In chemistry, we routinely work to develop and maintain a “safety-first” culture. In doing so, we are proactive about safety and reinforce this safety ethic through an approach known as RAMP—recognize, assess, and manage laboratory hazards, and plan for laboratory emergencies. My colleagues and I work closely with our students, staff, and administration to include safety at every stage of our students’ education and professional development.
More recently, we have begun laying an “ethics-first” foundation, recognizing that safety is just one aspect of ethical, responsible conduct in STEM. Our instruction targets ethics and responsible research conduct at multiple points along the undergraduate and graduate curriculum (including required safety training for laboratory instructors, students, and faculty researchers), and formal and informal discussion of case studies, such as those developed by the American Chemical Society and the National Academies of Sciences, Engineering, and Medicine.
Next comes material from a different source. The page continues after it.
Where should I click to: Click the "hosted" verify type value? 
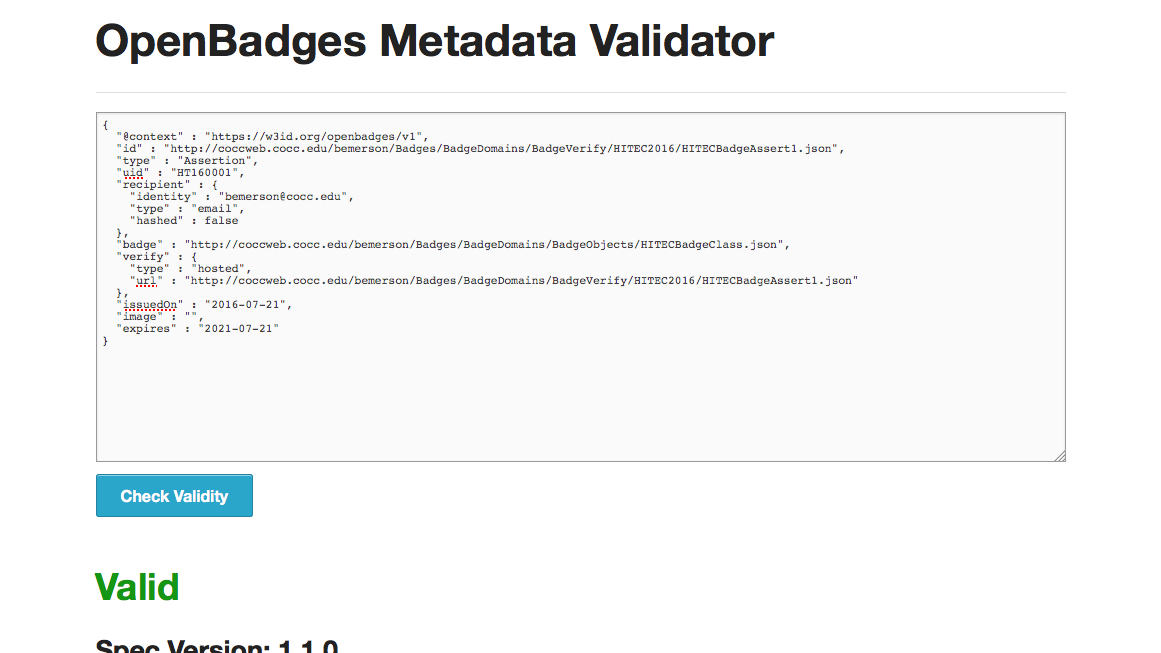click(217, 268)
While this is a good start, we recognize that culture change requires sustained commitment to the teaching of ethics at all levels within the institution. We must find ways to link these lessons back to the ethics and moral lessons that students learn about in their philosophy and theology courses. We can create pipelines of students for more formal training through existing curricular pathways, such as a minor in Philosophy of Science. We can work across disciplines and colleges to create new programs and centers focused on ethics. We can develop more robust interdisciplinary programming in collaboration with St. John’s Vincentian Center for Church and Society.
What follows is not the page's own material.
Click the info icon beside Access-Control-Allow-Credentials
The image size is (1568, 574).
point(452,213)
At St. John’s, we are inspired by the life of St. Vincent de Paul, frequently asking ourselves, as he did, “What must be done?” So, let us ask what must be done to promote deep understanding and dialogue around the ethics of STEM. Promoting an “ethics-first” culture positions our young STEM professionals with a toolbox full of the knowledge and skills necessary to engage in critically important work.
Gina M. Florio, Ph.D.
Associate Professor, Department of Chemistry
Former Clare Boothe Luce Professor
St. John's University
Research in Dr. Florio’s laboratory focuses on understanding the fundamental physics and chemistry of interfacial systems, with particular emphasis on those occurring between organic molecules and metal or semimetal surfaces at the nanometer scale. The goals of her work are to understand how molecules behave when confined to an interface, how molecular properties are altered by the presence of the metal/semimetal, and how charge transport occurs at the metal-molecule interface. Characterization of interfacial systems is relevant to fields such as nanotechnology, molecular electronics, materials science, surface science, environmental chemistry, biology, and the basic energy sciences.